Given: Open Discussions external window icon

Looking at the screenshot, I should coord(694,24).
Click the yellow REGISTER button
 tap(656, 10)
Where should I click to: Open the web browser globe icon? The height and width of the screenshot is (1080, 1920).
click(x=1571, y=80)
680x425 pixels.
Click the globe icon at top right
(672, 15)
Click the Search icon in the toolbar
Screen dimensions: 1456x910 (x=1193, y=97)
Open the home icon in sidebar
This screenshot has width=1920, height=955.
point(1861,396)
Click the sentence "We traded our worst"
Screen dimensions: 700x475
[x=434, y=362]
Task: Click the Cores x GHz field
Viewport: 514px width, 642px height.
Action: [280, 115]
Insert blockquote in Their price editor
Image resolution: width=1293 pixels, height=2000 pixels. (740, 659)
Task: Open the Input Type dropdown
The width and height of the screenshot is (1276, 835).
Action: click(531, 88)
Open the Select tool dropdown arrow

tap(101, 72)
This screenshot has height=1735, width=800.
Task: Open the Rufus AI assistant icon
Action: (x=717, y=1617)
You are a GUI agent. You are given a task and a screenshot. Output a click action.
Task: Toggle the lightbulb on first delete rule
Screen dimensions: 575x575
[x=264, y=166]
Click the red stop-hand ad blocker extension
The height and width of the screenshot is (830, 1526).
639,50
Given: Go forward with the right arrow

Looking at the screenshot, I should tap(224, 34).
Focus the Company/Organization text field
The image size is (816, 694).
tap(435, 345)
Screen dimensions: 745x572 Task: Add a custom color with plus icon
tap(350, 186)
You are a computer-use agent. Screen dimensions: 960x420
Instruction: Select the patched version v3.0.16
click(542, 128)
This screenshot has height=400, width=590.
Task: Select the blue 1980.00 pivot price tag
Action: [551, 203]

*GIVEN PROBLEM*. Rewrite the items starting at the line containing "Open the home icon in sidebar" and ending at the last of the items, changing "dropdown" to "menu" and keeping everything else the same.

*TASK RESPONSE*.
Open the home icon in sidebar
This screenshot has width=1920, height=955.
point(1861,396)
Click the sentence "We traded our worst"
Screen dimensions: 700x475
[x=434, y=362]
Task: Click the Cores x GHz field
Viewport: 514px width, 642px height.
Action: [280, 115]
Insert blockquote in Their price editor
Image resolution: width=1293 pixels, height=2000 pixels. (740, 659)
Task: Open the Input Type menu
The width and height of the screenshot is (1276, 835).
Action: click(531, 88)
Open the Select tool menu arrow

tap(101, 72)
This screenshot has height=1735, width=800.
Task: Open the Rufus AI assistant icon
Action: (x=717, y=1617)
You are a GUI agent. You are given a task and a screenshot. Output a click action.
Task: Toggle the lightbulb on first delete rule
Screen dimensions: 575x575
[x=264, y=166]
Click the red stop-hand ad blocker extension
The height and width of the screenshot is (830, 1526).
639,50
Given: Go forward with the right arrow

Looking at the screenshot, I should tap(224, 34).
Focus the Company/Organization text field
The image size is (816, 694).
tap(435, 345)
Screen dimensions: 745x572 Task: Add a custom color with plus icon
tap(350, 186)
You are a computer-use agent. Screen dimensions: 960x420
Instruction: Select the patched version v3.0.16
click(542, 128)
This screenshot has height=400, width=590.
Task: Select the blue 1980.00 pivot price tag
Action: [551, 203]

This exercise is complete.